Supplied passage ::
+--
The cytotoxicity of the aqueous extract and the hydro-distillate oil of the plant were described earlier by the authors in both breast and colon cancer cells [10]; however, the exact mechanism of action of the observed findings was not explored. Furthermore, the antiproliferative activity of the aqueous extract of the plant was reported against a brain cancer cell line (U-87 MG) that was related to the induction of growth inhibition and oxidative stress [11]. As a continuation of our previous observation on the cytotoxic effect of the M. fruticosa extract on breast and colon cancer, the ethanolic extract was selected in this study as ethanol was found to be the best solvent for plant extraction with the highest yield of phenolics and flavonoids compared to other solvents [9]. That said, the present study aimed to examine the potential molecular mechanisms of M. fruticosa extract on human breast (MCF-7) and human colorectal (HCT-116) cell lines.
Based on the 3-(4,5-Dimethylthiazol-2-yl)-2,5-diphenyltetrazolium bromide tetrazolium (MTT) assay, it is evident that the cells exposed to the M. fruticosa extract lose their ability to proliferate in a time- and dose-dependent manner, which can be partially due to the cell death induction. On both cell lines, a dose of 100 µg/mL with 48 h was chosen for further investigation depending on the calculated IC50 with the maximum inhibitory effect.
To investigate if the cell death caused by M. fruticosa extract was induced by apoptotic activity, the Annexin V-FITC/PI assay was used. This technique monitors the translocation of phosphatidylserine from the inner side of the cell membrane to the outer layer to detect early apoptosis [12]. The quantification of apoptotic cells was gained by measuring the Annexin V-FITC that binds to the externalized phosphatidylserine. Propidium iodide (PI) was added to differentiate between viable, early apoptotic, late apoptotic and necrotic cells [13]. The analysis of MCF-7 and HCT-116 cells by flow cytometry revealed that treatment with the M. fruticosa extract induced a shift in the cell population toward apoptosis. After treating the MCF-7 cells with 100 µg/mL of the M. fruticosa extract for 48 h, the early and late apoptotic rates were significantly increased compared to the control group (p < 0.001). Similarly, a significant change in the apoptotic stages was observed with HCT-116 (p < 0.05), as shown in Figure 2. These results demonstrate the ability of M. fruticosa extract to induce apoptosis, particularly in MCF-7 cells.
+--
Your task :: Pick up the passage on M. fruticosa extract after its last sentence and continue writing it. These lines have no connection to the passage on M. fruticosa extract.

[Saved data entries]
+--
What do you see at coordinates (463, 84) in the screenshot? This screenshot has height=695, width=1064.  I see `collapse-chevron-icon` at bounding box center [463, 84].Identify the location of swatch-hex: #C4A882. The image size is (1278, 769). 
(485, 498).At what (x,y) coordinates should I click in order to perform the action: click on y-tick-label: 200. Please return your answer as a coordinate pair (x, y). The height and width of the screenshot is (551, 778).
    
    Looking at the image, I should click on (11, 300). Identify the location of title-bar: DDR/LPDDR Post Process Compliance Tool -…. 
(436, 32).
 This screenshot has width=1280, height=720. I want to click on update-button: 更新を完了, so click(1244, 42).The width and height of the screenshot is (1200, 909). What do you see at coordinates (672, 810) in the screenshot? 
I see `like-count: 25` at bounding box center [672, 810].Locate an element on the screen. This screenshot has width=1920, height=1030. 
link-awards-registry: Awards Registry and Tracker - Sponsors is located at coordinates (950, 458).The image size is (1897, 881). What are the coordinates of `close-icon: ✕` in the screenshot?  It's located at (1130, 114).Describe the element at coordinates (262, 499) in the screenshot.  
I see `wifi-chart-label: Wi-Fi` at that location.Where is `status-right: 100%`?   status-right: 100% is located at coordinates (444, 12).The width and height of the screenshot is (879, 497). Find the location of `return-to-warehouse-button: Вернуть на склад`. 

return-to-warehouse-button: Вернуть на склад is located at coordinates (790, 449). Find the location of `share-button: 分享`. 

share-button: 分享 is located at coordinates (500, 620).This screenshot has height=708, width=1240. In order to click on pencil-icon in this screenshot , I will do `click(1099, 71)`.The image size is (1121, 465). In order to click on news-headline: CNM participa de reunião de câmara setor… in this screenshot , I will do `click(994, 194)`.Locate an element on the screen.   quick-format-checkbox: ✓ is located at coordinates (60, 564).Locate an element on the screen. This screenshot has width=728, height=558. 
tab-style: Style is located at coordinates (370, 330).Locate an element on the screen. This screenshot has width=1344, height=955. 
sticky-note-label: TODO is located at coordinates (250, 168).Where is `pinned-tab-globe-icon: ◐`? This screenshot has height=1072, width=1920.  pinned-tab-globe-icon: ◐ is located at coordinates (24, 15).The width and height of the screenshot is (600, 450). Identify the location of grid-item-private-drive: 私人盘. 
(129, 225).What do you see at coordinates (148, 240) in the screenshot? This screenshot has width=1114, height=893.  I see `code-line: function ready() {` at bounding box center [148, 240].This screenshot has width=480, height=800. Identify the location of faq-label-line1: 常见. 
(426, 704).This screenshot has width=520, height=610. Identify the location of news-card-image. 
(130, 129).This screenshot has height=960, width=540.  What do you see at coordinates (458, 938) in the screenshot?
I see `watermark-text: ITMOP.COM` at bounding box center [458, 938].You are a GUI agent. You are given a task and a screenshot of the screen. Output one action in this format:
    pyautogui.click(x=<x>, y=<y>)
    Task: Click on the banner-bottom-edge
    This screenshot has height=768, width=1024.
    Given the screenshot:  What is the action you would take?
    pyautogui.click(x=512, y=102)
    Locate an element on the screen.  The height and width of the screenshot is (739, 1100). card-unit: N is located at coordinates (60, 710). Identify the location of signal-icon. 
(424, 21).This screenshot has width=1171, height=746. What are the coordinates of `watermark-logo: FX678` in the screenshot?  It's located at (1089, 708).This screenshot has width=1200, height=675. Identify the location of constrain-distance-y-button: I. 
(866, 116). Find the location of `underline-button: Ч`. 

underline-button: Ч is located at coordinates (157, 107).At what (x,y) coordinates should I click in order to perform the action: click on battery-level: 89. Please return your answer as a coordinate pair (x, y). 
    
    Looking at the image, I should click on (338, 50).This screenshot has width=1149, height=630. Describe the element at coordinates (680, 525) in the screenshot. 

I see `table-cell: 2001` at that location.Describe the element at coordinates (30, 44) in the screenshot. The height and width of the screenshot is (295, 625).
+--
Answer space ::
Caspases are essential proteases that control the apoptotic pathway [14]. Caspase activation analysis in this study was performed on caspases 8 and 9 since they are present in both cell lines. Caspase 3 was not selected because the MCF-7 cell line, used in this study, was established from a Caucasian woman breast cancer which lacked caspase 3 activity because of a point mutation in the gene which encodes caspase 3 [15,16]. The findings showed that the M. fruticosa extract activated caspase 8 and 9 on the tested cell lines, which indicated that the apoptotic effect of the extract depends on both caspase 8 activity, representing the extrinsic cell death pathway, and caspase 9 that is associated with the intrinsic cell death pathway. The cross-communication could explain the remarked activation of caspase 9 between the intrinsic and extrinsic pathways mediated by the cleavage of the proapoptotic Bid (Bcl-2 family member) [17,18].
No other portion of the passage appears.